Kang Youwei dan muridnya yang prominen, Liang Qihao, segera melarikan diri ke Jepang dan sempat ke Asia Tenggara. Mereka melakukan satu lagi gebrakan yang belum pernah dilakukan oleh tokoh reformis Tiongkok yang lain, yaitu menyebarkan ide mereka pada masyarakat Tionghoa di perantauan.
Banyak sinolog (ahli studi Tiongkok) yang menganggap tumbuhnya identitas ketionghoaan dan nasionalisme orang Tionghoa di Hindia Belanda, khususnya Jawa, pada periode pergantian abad itu sebagai hasil dari kampanye ideologis Kang. Namun apakah demikian kenyataannya?

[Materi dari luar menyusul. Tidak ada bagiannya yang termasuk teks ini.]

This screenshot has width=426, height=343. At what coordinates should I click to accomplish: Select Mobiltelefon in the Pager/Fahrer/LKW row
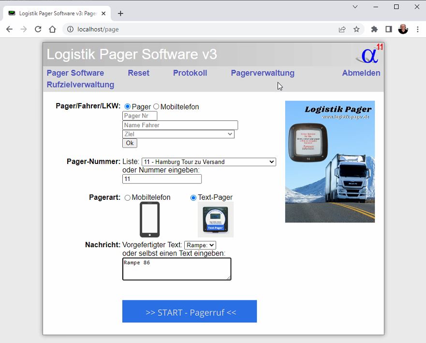point(156,106)
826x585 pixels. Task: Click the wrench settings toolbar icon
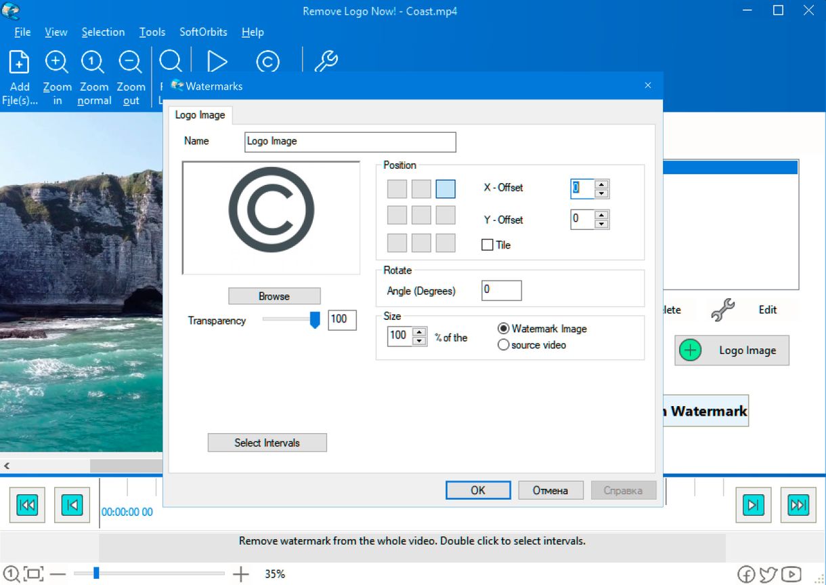(325, 61)

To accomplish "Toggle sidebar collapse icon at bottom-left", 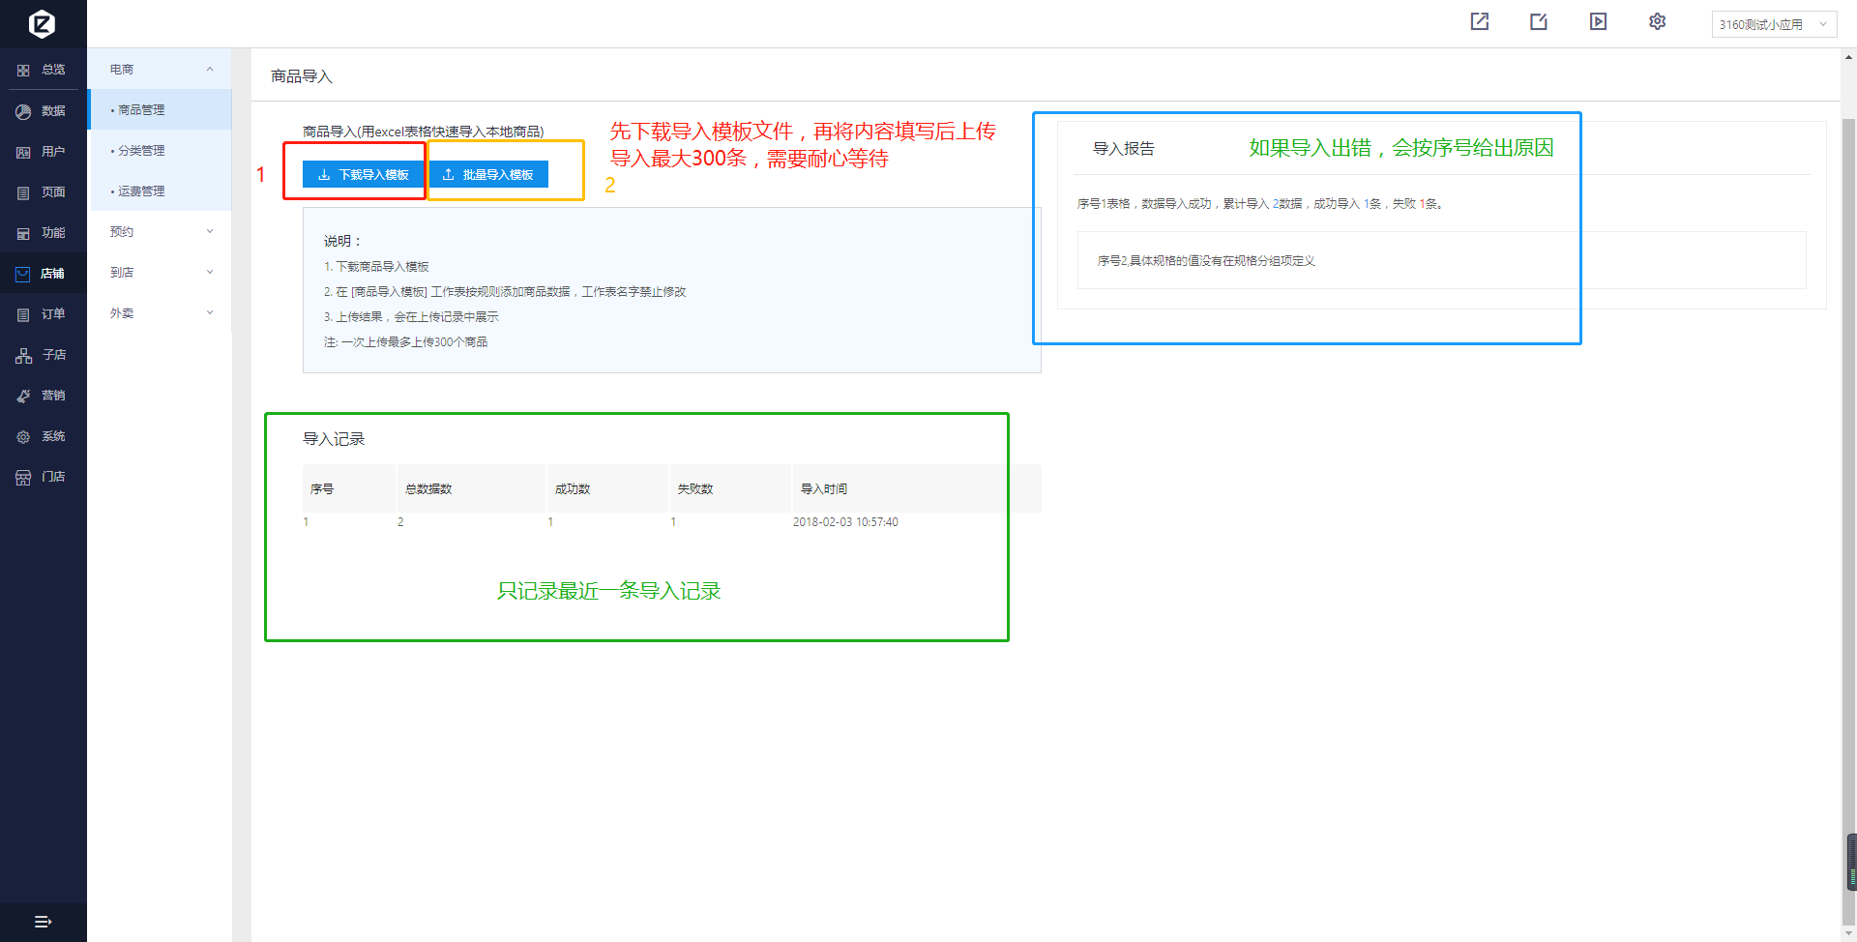I will (43, 922).

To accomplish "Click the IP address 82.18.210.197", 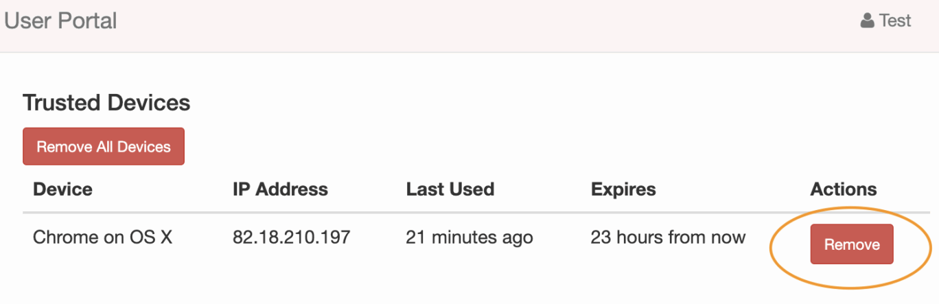I will (x=292, y=237).
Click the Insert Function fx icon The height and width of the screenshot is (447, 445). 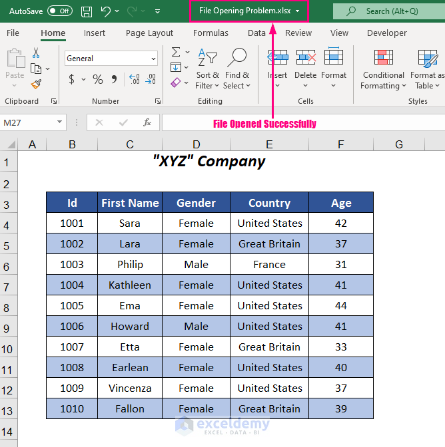click(x=147, y=122)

Baru-baru ini, penelitian dari guru besar bidang sejarah Oiyan Liu yang berjudul “Creolised Confucianism: Syncretism and Confucian Revivalism at the Turn of the Twentieth Century in Java” (2020) mengungkap bahwa kesadaran kebangkitan Konfiusianisme yang menjadi bibit tumbuhnya rasa kebangsaan dan identitas diri sebagai Tionghoa di kalangan masyarakat perantauan telah muncul jauh sebelum reformasi Kang di Tiongkok.

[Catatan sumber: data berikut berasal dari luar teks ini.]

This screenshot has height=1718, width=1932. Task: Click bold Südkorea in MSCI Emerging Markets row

Di Surabaya, sudah muncul perkumpulan yang membangkitkan ide dan praktik Konfusianisme. Kuil Konfusianisme sebagai agama, Wen Miao (Bun Bio dalam bahasa Hokkien), telah berdiri di Surabaya pada sekitar 1880-an. Dengan demikian, argumen bahwa pembangkitan Konfusianisme dan identitas ketionghoaan di Jawa dibawa oleh Kang dan kemudian oleh orang-orang yang terpengaruh idenya dari Malaya tampaknya kurang tepat.
Perkembangan pembangkitan Konfusianisme memang dipengaruhi secara kuat oleh reformasi di Tiongkok. Namun kelahirannya di Jawa jauh mendahului reformasi itu sendiri. Namun, Kang memang ambil bagian sesuai porsinya dalam upaya pembangkitan Tiongkok, identitas ketionghoaan, dan Konfusianisme—baik di Tiongkok maupun di daerah perantauan orang-orang Tionghoa. Tepat hari ini 95 tahun lalu, reformis Tiongkok itu wafat di tanah kelahirannya yang saat itu telah menjadi republik.